(Saved data entries)

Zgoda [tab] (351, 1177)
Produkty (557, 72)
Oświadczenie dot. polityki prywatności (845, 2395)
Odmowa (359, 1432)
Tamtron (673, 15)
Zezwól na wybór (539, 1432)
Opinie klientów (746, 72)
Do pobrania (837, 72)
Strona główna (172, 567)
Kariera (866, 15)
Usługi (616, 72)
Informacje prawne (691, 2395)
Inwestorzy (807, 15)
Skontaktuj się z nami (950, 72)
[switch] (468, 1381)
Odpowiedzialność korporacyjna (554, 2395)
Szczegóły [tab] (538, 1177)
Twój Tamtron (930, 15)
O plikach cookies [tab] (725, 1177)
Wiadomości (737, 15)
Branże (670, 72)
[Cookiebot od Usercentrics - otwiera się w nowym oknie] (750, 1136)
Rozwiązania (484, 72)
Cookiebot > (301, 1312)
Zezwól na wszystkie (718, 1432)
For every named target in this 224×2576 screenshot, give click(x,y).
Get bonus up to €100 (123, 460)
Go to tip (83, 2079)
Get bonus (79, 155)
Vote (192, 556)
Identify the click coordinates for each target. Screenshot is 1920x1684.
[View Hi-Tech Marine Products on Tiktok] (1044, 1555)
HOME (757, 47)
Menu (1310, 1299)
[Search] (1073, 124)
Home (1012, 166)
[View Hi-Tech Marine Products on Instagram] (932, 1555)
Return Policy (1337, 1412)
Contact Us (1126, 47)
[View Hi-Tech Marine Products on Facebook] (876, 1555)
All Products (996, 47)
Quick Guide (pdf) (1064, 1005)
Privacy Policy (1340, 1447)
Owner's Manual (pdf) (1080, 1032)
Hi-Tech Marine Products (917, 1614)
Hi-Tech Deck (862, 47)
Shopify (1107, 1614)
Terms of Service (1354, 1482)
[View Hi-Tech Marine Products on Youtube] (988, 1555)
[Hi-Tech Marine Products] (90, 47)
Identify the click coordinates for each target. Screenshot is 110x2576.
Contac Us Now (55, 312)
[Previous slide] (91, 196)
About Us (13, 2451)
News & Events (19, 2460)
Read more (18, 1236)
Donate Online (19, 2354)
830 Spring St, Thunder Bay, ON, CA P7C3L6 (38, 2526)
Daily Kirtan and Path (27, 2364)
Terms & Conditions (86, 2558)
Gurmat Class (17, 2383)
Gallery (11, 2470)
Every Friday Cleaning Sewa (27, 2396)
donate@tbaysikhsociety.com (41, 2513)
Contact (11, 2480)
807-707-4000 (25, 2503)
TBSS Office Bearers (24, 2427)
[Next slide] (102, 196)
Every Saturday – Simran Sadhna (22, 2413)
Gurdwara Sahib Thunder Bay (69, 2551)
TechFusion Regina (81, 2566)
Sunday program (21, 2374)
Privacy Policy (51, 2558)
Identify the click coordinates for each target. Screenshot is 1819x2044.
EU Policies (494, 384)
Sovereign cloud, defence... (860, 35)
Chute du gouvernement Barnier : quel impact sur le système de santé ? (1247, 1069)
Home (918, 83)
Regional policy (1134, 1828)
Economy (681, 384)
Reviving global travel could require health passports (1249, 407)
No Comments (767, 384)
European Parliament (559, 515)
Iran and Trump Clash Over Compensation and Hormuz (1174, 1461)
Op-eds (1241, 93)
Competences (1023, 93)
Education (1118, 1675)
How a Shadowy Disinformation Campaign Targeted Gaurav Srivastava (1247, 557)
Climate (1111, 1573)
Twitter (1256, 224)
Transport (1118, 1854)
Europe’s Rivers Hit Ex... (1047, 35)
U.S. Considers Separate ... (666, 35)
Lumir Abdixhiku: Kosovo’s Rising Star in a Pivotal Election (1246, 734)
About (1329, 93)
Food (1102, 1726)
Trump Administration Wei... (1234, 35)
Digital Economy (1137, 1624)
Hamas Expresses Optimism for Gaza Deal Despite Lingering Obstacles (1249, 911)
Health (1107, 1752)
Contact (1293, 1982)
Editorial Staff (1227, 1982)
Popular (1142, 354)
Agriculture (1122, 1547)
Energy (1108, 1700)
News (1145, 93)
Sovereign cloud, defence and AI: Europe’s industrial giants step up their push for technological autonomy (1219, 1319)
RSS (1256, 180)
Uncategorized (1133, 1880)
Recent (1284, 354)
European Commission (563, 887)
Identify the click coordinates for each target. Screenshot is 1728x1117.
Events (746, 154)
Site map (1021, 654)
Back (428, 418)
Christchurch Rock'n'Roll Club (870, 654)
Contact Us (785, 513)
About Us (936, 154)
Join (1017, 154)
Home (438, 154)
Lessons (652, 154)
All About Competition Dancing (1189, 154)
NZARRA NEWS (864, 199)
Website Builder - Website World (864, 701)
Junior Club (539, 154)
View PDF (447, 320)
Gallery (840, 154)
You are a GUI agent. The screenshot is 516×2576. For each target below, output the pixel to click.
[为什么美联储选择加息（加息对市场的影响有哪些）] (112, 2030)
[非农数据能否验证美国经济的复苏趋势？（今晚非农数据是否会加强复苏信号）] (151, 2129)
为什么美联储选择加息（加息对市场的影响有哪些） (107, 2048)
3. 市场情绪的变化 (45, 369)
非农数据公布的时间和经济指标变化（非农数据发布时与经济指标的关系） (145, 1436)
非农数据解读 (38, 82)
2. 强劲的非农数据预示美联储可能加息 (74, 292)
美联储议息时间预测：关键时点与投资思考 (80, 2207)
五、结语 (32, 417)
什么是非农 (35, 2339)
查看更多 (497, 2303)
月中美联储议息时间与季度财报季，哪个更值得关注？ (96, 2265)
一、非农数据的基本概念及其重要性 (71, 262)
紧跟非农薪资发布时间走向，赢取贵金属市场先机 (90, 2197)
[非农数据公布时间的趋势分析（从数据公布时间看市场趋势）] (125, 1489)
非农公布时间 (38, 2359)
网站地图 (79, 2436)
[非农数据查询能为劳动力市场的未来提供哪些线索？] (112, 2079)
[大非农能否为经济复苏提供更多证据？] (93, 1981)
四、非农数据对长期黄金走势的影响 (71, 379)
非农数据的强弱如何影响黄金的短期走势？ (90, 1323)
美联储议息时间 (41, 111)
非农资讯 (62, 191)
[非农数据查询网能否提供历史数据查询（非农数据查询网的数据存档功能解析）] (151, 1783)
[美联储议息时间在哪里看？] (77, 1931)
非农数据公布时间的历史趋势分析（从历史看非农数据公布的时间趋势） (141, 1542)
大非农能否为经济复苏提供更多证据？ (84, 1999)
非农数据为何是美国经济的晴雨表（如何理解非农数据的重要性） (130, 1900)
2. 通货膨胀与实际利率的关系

→ YOUR GOAL
Starting at the line that has "Screenshot is 1819x2044." in the records above, restate word for word every line until the one that has "Education (1118, 1675)", and include that one as well.

→ WRITTEN ANSWER
Identify the click coordinates for each target. Screenshot is 1819x2044.
EU Policies (494, 384)
Sovereign cloud, defence... (860, 35)
Chute du gouvernement Barnier : quel impact sur le système de santé ? (1247, 1069)
Home (918, 83)
Regional policy (1134, 1828)
Economy (681, 384)
Reviving global travel could require health passports (1249, 407)
No Comments (767, 384)
European Parliament (559, 515)
Iran and Trump Clash Over Compensation and Hormuz (1174, 1461)
Op-eds (1241, 93)
Competences (1023, 93)
Education (1118, 1675)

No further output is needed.